Figure 6.

Modification of mtDod-mmACP, mtDod-mmACP-H8 and mmACP by Sfp with fluorescent CoA. L: ladder. NC: negative control reaction without Sfp. Eq.: molar equivalents of mmACP loaded onto the SDS-PAGE gel. (a) Top: Coomassie stained SDS-PAGE gel of the reaction solution and negative controls. Sfp, runs at an apparent molecular weight of slightly above 25 kDa, mtDod-mmACP-H8 slightly below 25 kDa and mmACP slightly below 15 kDa. Unmodified mmACP and mtDod-mmACP-H8 (negative controls) show lower apparent molecular weights indicating a different running behaviour between CoA-488 modified and unmodified proteins.

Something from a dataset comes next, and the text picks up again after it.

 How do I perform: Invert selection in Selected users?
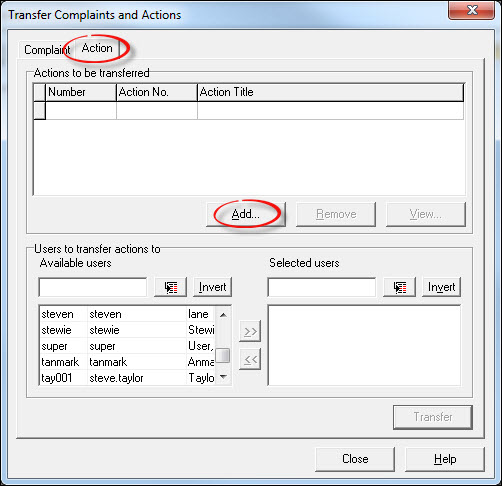[441, 287]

Bottom: In-gel fluorescence taken before Coomassie staining. Only proteins modified with the CoA-488 are visible. Higher bands represent labelled mtDod-mmACP-H8 and lower bands labelled mmACP. (b) Top: Coomassie stained SDS-PAGE gel of the reaction solutions of mtDod-mmACP-H8 and mtDod-mmACP after 1 h and 2 h. Bottom: in-gel fluorescence taken before Coomassie staining. For both constructs, fluorescence intensity increases at longer reaction times. For uncropped images and mtDod-mmACP blots see Supplementary Fig. S9.